:: PAGE EXCERPT ::
━━━━━━━━━━

Editor’s Note: A version of the following first appeared on Judge Wendell Griffen’s blog, “A Fierce Prophetic Hope.”
Like millions in the United States and across the world, last week, I watched Vice President Kamala Harris accept the Democratic Party nomination for President of the United States in the November 2024 general election.
Harris delivered a stirring speech that described her personal and professional history. She forcefully expressed her commitment to civil liberty and extolled the role of working people.
Harris was blunt about her resolve to correct the wrongs done to women and girls concerning reproductive freedom by the right-wing supermajority that former U.S. President Donald Trump nominated and confirmed on the U.S. Supreme Court to overturn the landmark decision of Roe v. Wade.
On those and other issues, Harris clearly showed if she is elected president, she will be a different kind of leader from Donald Trump.

━━━━━━━━━━

:: DATA SUPPLIED ::
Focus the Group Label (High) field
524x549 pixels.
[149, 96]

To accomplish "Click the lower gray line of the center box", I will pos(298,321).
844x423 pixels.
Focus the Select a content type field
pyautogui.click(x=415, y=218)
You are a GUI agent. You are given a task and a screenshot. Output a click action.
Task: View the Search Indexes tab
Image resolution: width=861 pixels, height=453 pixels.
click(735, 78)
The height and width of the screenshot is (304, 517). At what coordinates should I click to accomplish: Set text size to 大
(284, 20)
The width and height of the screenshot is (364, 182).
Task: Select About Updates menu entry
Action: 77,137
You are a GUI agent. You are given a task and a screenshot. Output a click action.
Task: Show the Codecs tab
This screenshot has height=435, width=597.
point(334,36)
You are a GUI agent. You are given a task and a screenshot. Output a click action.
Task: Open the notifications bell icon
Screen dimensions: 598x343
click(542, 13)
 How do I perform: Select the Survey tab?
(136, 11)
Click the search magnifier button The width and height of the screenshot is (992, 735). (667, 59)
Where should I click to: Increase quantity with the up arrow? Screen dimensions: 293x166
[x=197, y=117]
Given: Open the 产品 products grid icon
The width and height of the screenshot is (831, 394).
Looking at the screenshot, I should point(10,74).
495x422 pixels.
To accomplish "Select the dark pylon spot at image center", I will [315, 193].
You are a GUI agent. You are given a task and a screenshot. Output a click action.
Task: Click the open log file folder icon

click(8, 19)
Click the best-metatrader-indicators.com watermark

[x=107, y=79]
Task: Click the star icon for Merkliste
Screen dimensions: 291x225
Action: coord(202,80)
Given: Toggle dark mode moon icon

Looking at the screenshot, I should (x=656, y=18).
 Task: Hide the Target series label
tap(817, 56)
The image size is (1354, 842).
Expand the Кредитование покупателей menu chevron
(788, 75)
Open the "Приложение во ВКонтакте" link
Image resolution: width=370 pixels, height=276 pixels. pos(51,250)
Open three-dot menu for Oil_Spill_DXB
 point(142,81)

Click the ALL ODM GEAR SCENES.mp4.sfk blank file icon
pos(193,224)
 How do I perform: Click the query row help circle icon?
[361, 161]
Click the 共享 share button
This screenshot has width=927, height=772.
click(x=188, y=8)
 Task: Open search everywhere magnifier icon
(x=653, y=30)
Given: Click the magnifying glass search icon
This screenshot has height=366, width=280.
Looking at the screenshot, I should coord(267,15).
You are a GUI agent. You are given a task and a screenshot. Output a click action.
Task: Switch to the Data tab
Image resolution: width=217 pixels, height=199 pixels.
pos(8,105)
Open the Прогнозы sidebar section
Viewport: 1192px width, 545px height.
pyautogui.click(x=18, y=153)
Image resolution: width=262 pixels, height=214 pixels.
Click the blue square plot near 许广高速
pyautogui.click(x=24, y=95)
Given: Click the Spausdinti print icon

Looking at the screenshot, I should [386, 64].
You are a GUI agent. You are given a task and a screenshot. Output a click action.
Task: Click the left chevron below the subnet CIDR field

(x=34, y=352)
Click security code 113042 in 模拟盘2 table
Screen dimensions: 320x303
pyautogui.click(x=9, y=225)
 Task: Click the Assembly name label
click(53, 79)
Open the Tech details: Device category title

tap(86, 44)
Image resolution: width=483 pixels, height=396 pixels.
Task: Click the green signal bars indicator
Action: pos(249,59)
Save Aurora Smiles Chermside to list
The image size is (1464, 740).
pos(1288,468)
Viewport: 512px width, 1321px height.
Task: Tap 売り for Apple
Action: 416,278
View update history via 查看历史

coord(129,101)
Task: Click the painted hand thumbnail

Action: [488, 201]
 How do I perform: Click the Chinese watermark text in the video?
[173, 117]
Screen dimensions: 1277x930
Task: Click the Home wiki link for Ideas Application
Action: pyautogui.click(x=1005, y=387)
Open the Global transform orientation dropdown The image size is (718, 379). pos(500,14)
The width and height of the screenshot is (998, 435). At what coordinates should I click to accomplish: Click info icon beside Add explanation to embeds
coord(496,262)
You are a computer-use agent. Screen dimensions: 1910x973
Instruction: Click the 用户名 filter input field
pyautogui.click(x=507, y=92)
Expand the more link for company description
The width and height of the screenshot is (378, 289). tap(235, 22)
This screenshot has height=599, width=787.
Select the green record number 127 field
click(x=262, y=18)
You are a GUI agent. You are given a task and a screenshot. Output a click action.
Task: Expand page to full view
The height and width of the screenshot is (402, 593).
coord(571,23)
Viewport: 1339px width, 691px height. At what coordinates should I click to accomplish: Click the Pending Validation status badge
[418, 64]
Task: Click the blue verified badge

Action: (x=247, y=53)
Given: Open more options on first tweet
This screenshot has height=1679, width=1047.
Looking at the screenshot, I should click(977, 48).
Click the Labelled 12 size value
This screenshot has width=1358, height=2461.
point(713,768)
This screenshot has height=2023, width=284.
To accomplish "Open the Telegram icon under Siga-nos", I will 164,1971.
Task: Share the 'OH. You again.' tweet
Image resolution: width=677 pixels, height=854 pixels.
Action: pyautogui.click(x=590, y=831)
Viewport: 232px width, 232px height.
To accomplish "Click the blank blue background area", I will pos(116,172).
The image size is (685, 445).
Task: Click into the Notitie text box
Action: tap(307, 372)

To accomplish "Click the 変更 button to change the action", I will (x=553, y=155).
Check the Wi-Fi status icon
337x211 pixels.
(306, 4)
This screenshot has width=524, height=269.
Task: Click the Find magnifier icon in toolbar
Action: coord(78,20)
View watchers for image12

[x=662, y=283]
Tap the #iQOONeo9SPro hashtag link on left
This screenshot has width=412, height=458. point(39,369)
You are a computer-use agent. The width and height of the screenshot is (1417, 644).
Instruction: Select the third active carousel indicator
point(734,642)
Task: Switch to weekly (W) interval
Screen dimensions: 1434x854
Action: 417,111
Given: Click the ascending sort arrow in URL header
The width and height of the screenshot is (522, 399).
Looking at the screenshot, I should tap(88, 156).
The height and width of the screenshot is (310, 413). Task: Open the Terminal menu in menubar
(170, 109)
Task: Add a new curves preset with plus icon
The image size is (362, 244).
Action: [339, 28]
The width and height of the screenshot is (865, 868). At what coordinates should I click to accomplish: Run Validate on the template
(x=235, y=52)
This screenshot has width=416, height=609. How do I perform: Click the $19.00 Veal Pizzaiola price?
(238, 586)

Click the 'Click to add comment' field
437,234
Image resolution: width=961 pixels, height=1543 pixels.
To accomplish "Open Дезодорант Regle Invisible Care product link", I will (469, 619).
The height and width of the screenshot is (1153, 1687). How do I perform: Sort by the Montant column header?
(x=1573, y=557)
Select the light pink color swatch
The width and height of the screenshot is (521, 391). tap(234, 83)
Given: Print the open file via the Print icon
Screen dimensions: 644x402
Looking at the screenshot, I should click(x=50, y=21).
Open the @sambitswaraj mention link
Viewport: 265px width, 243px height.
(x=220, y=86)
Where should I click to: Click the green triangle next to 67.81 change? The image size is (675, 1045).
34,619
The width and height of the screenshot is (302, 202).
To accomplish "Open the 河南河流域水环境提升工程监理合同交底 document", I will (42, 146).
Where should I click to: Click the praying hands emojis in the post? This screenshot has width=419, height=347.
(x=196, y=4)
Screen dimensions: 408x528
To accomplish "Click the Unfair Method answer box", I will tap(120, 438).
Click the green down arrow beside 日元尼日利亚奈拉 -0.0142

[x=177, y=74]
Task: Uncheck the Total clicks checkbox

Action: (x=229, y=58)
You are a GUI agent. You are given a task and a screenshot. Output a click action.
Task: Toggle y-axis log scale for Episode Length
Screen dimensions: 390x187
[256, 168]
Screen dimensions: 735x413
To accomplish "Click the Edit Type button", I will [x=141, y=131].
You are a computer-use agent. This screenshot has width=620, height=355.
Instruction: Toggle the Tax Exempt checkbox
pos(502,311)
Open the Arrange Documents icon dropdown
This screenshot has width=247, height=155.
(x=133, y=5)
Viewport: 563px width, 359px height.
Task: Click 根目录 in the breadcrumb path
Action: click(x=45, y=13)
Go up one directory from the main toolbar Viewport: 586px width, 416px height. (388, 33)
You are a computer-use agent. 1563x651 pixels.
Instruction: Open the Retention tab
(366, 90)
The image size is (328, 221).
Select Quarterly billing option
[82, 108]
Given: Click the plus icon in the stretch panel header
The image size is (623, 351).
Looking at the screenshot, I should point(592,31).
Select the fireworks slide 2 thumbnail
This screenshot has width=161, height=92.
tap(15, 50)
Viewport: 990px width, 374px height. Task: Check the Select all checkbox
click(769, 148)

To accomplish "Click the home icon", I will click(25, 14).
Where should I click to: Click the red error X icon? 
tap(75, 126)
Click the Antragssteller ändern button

━━━━━━━━━━

:: WORK REQUIRED ::
Copy out the full passage on Kamala Harris's acceptance of the Democratic nomination, word for word, from the editor's note through the final sentence.

:: SOLUTION ::
Editor’s Note: A version of the following first appeared on Judge Wendell Griffen’s blog, “A Fierce Prophetic Hope.”
Like millions in the United States and across the world, last week, I watched Vice President Kamala Harris accept the Democratic Party nomination for President of the United States in the November 2024 general election.
Harris delivered a stirring speech that described her personal and professional history. She forcefully expressed her commitment to civil liberty and extolled the role of working people.
Harris was blunt about her resolve to correct the wrongs done to women and girls concerning reproductive freedom by the right-wing supermajority that former U.S. President Donald Trump nominated and confirmed on the U.S. Supreme Court to overturn the landmark decision of Roe v. Wade.
On those and other issues, Harris clearly showed if she is elected president, she will be a different kind of leader from Donald Trump.